Juan C. Alonso López

Neuronal and inducible nitric oxide synthase expression and protein nitration in rat cerebellum after oxygen and glucose deprivation

A perfusion model of global cerebral ischemia was used for the immunohistochemical study of changes in the glutamate-nitric oxide (NO) system in the rat cerebellum and cerebellar nuclei during a 0-14 h reperfusion period after 30 min of oxygen and glucose deprivation, with and without administration of 1.5 mM N(omega)-nitro-L-arginine methyl ester (L-NAME). While immunostaining for N-methyl-D-aspartate receptor subunit 1 (NMDAR1) showed no marked changes during the reperfusion period, neuronal NO synthase (nNOS) immunostaining increased in stellate and basket cells, granule cells and neurons of the cerebellar nuclei. However, global cerebellar nNOS concentrations determined by Western blotting remained largely unchanged in comparison with actin expression. Inducible NOS (iNOS) immunostaining appeared in Purkinje cells and neurons of the cerebellar nuclei after 2-4 h of reperfusion and intensified during the 6-14 h period. This was reflected by an increase in global cerebellar iNOS expression determined by Western blotting. Immunostaining for protein nitrotyrosine was seen in Purkinje cells, stellate and basket cells, neurons of the cerebellar nuclei and glial cells in controls, and showed a progressive translocation in Purkinje cells and neurons of the cerebellar nuclei from an initial perinuclear or nuclear location towards the periphery. At the end of the reperfusion period the Purkinje cell apical dendrites were notably retracted and tortuous. Prior and concurrent L-NAME administration eliminated nitrotyrosine immunostaining in controls and blocked or reduced most of the postischemic changes observed. The results suggest that while nNOS expression may be modified in certain cells, iNOS is induced after a 2-4 h period, and that changes in protein nitration may be associated with changes in cell morphology.

Adrenomedullin expression is up-regulated by ischemia-reperfusion in the cerebral cortex of the adult rat.

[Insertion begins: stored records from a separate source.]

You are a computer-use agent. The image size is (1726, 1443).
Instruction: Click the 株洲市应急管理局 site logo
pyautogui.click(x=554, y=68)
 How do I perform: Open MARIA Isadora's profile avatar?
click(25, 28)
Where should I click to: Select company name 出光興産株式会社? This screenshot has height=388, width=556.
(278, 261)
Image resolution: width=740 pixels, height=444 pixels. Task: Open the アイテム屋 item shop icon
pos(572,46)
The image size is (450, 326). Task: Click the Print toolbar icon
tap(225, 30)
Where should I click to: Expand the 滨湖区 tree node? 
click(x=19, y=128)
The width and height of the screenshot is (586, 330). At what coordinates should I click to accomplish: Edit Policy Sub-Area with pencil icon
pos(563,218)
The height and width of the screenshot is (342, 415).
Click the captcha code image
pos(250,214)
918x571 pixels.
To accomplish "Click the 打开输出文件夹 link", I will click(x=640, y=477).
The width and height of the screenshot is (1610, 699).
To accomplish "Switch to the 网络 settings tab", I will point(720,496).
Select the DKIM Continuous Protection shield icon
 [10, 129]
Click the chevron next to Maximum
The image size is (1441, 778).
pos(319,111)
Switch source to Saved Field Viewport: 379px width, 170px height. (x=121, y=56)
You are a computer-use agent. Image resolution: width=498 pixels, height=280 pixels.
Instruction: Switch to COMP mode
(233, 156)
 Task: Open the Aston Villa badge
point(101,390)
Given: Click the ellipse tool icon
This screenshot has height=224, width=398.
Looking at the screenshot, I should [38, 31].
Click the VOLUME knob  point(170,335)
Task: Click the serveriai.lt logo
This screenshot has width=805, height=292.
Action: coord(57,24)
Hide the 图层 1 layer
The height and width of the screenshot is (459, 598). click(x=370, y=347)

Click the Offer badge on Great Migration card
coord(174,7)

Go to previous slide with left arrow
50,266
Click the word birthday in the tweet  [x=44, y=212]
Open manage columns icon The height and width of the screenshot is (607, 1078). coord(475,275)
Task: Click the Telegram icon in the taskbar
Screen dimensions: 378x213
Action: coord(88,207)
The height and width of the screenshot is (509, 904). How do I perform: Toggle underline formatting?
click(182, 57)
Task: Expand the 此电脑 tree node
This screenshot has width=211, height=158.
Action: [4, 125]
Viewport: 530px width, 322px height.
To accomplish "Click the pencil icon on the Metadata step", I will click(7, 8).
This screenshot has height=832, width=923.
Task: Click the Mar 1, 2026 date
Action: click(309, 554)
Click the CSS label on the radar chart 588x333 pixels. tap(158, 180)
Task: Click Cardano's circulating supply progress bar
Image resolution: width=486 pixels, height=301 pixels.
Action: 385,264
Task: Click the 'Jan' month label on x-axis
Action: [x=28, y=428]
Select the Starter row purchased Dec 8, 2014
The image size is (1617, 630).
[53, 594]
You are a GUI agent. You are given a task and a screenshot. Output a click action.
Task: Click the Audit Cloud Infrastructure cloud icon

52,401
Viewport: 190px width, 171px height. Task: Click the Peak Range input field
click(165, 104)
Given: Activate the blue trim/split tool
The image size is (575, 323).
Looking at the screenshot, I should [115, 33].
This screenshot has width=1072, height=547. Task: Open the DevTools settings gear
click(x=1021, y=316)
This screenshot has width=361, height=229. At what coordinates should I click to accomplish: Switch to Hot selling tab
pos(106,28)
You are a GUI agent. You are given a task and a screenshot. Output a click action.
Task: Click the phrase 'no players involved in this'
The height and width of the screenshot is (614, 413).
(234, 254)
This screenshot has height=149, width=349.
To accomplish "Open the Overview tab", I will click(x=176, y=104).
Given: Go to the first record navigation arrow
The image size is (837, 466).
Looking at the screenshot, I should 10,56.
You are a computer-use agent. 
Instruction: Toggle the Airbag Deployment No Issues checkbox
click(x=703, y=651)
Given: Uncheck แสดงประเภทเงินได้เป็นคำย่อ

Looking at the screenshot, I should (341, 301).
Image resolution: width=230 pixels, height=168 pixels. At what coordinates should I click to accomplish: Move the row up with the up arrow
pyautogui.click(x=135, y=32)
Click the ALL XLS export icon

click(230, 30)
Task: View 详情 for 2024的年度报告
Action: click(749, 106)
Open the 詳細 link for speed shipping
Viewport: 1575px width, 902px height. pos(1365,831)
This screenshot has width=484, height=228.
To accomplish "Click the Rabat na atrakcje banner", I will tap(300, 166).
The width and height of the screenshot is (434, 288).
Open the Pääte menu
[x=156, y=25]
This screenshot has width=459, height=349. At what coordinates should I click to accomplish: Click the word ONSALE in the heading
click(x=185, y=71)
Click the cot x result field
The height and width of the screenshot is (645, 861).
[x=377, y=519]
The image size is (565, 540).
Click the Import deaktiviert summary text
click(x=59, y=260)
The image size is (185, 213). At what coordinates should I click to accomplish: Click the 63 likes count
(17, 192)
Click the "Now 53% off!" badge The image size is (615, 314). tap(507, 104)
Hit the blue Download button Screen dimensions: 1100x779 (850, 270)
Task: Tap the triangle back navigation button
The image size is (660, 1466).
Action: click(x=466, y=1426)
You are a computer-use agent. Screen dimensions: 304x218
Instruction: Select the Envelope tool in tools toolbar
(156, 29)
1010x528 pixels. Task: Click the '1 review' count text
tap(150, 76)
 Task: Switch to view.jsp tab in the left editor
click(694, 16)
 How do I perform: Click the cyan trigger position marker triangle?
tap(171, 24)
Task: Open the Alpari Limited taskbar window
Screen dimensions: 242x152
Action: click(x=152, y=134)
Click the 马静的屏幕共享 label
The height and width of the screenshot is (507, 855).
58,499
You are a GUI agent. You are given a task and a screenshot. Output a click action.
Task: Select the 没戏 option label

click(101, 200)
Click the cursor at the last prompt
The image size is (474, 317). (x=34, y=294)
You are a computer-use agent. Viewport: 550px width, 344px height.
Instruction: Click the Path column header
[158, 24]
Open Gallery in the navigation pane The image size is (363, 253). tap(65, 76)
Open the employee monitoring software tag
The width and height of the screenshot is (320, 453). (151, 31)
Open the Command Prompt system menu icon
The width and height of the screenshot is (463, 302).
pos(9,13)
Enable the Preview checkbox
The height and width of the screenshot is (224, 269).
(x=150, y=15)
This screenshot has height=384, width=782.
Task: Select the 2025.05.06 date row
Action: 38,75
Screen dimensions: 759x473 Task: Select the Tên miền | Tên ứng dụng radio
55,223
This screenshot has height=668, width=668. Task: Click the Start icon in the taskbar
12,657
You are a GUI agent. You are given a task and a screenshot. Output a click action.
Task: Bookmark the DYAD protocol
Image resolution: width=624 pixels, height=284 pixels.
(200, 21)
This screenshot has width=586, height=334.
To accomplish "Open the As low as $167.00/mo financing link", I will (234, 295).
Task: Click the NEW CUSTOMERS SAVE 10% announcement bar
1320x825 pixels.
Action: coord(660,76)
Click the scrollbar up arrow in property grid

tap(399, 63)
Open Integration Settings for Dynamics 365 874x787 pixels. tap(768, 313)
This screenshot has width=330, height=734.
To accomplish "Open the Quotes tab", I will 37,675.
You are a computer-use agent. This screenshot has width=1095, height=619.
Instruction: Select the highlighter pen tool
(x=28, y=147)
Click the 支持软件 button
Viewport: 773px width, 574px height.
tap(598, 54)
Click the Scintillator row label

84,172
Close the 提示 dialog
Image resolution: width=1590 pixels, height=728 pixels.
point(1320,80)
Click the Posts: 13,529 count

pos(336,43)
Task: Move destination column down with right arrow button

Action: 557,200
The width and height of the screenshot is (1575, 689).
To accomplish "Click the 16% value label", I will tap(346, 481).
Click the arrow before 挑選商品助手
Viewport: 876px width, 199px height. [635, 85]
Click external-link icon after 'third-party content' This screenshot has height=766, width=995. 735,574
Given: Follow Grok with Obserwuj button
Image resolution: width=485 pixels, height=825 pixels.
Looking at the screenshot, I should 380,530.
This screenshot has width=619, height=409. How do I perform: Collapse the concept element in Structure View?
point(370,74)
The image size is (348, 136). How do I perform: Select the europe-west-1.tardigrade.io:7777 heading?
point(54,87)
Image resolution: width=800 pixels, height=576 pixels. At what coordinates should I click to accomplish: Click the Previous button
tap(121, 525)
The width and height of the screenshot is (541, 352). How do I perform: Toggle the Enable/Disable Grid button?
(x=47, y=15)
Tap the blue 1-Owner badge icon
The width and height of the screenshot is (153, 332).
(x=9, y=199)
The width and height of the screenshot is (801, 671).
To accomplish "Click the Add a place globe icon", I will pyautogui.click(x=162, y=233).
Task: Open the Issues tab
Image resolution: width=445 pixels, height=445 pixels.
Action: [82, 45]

Changes in the pattern of adrenomedullin expression in the rat cerebral cortex after ischemia-reperfusion were studied by light and electron microscopic immunohistochemistry using a specific antibody against human adrenomedullin (22-52). Animals were subjected to 30 min of oxygen and glucose deprivation in a perfusion model simulating global cerebral ischemia, and the cerebral cortex was studied after 0, 2, 4, 6, 8, 10 or 12 h of reperfusion. Adrenomedullin immunoreactivity was elevated in certain neuronal structures after 6-12 h of reperfusion as compared with controls. Under these conditions, numerous large pyramidal neurons and some small neurons were intensely stained in all cortical layers. The number of immunoreactive pre- and post-synaptic structures increased with the reperfusion time. Neurons immunoreactive for adrenomedullin presented a normal morphology whereas non-immunoreactive neurons were clearly damaged, suggesting a potential cell-specific protective role for adrenomedullin. The number and intensity of immunoreactive endothelial cells were also progressively elevated as the reperfusion time increased. In addition, the perivascular processes of glial cells and/or pericytes followed a similar pattern, suggesting that adrenomedullin may act as a vasodilator in the cerebrocortical circulation. In summary, adrenomedullin expression is elevated after the ischemic insult and seems to be part of CNS response mechanism to hypoxic injury.

Postnatal changes in the nitric oxide system of the rat cerebral cortex after hypoxia during delivery

The impact of hypoxia in utero during delivery was correlated with the immunocytochemistry, expression and activity of the neuronal (nNOS) and inducible (iNOS) isoforms of the nitric oxide synthase enzyme as well as with the reactivity and expression of nitrotyrosine as a marker of protein nitration during early postnatal development of the cortex. The expression of nNOS in both normal and hypoxic animals increased during the first few postnatal days, reaching a peak at day P5, but a higher expression was consistently found in hypoxic brain. This expression decreased progressively from P7 to P20, but was more prominent in the hypoxic group. Immunoreactivity for iNOS was also higher in the cortex of the hypoxic rats and was more evident between days P0 and P5, decreasing dramatically between P10 and P20 in both groups of rats. Two nitrated proteins of 52 and 38 kDa, were also identified. Nitration of the 52-kDa protein was more intense in the hypoxic animals than in the controls, increasing from P0 to P7 and then decreasing progressively to P20. The 38-kDa nitrated protein was seen only from P10 to P20, and its expression was more intense in control than in the hypoxic group. These results suggest that the NO system may be involved in neuronal maturation and cortical plasticity over postnatal development. Overproduction of NO in the brain of hypoxic animals may constitute an effort to re-establish normal blood flow and may also trigger a cascade of free-radical reactions, leading to modifications in the cortical plasticity.